>> START
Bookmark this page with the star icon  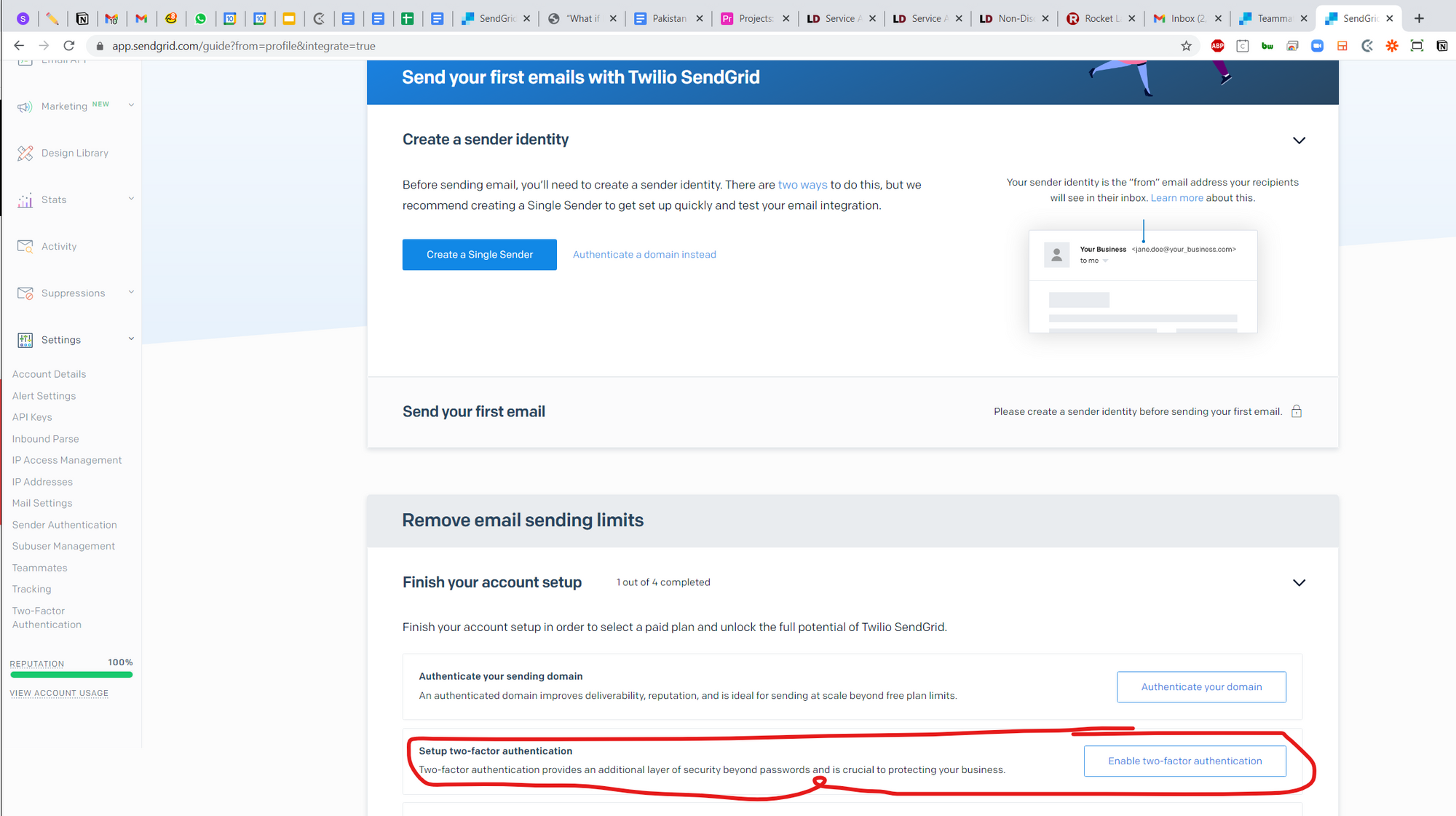click(1186, 46)
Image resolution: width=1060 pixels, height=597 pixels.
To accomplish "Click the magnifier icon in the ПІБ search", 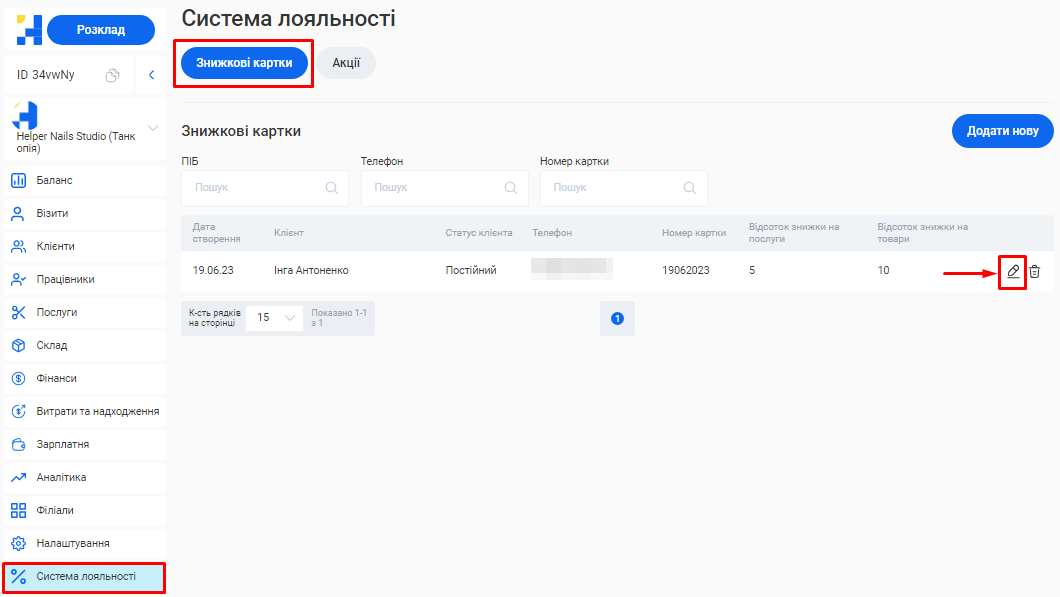I will (x=331, y=187).
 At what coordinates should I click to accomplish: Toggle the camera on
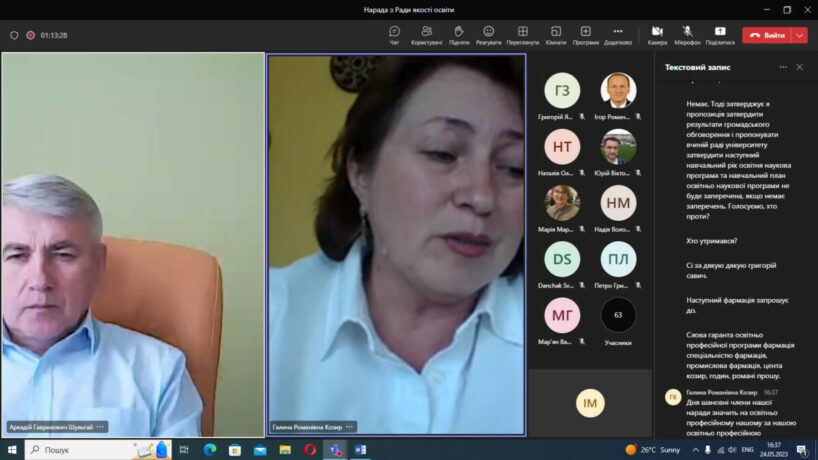coord(657,34)
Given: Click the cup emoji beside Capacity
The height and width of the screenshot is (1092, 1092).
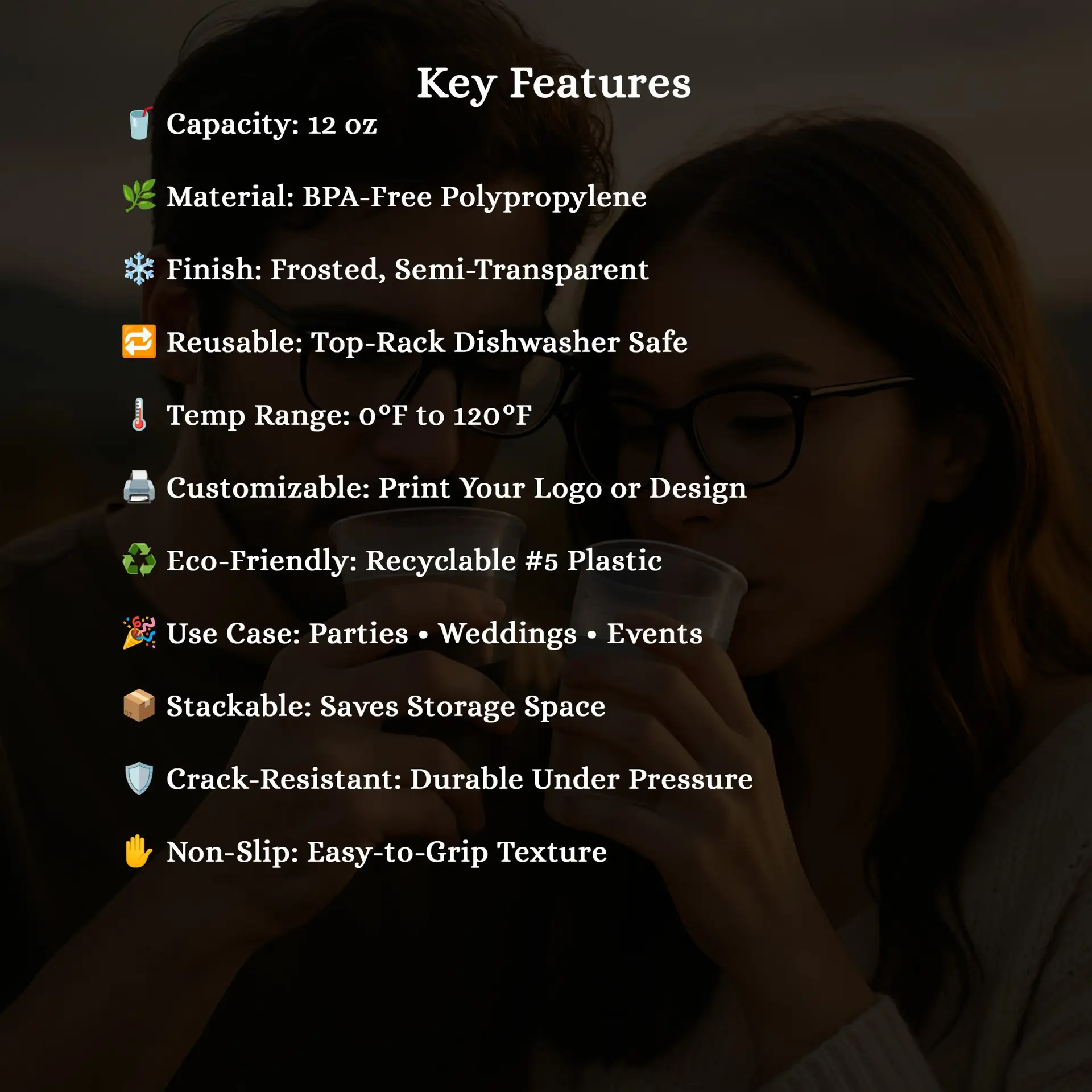Looking at the screenshot, I should pyautogui.click(x=139, y=123).
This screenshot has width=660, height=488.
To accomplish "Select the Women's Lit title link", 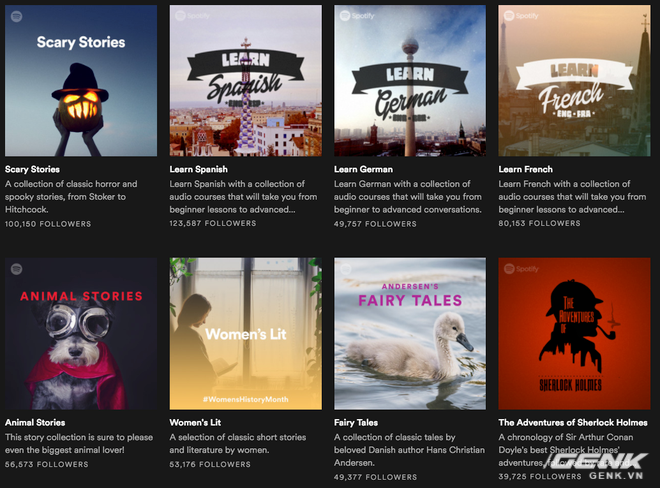I will tap(195, 422).
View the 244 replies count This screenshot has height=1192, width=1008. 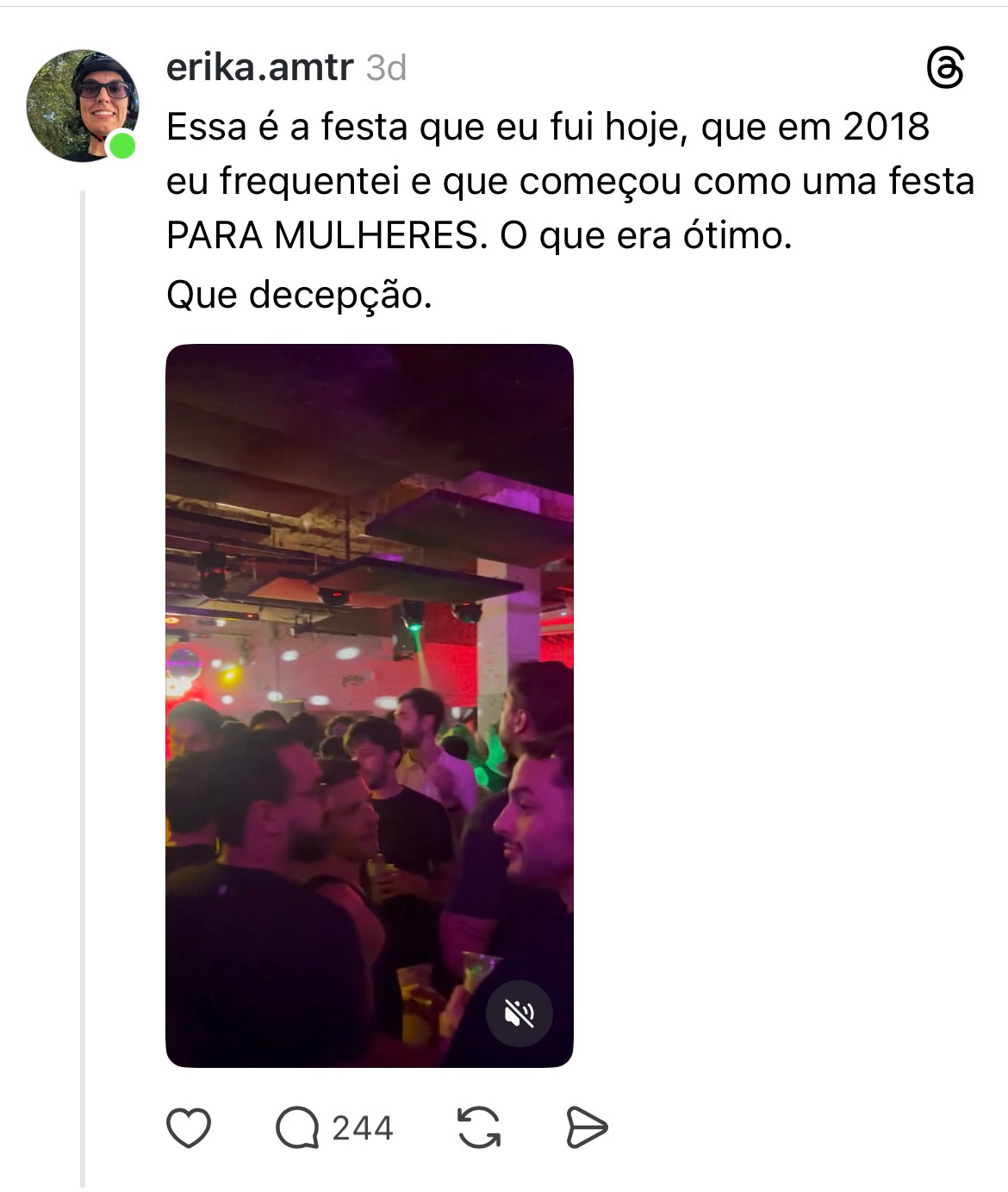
>> END
Write out the lines starting at the one containing "Given: Click the cup emoji beside Capacity" and ending at the one containing "Looking at the", with "Capacity" replaced by "Volume", everything else unchanged and the pictures left out.

Given: Click the cup emoji beside Volume
The height and width of the screenshot is (1092, 1092).
Looking at the screenshot, I should pyautogui.click(x=139, y=123).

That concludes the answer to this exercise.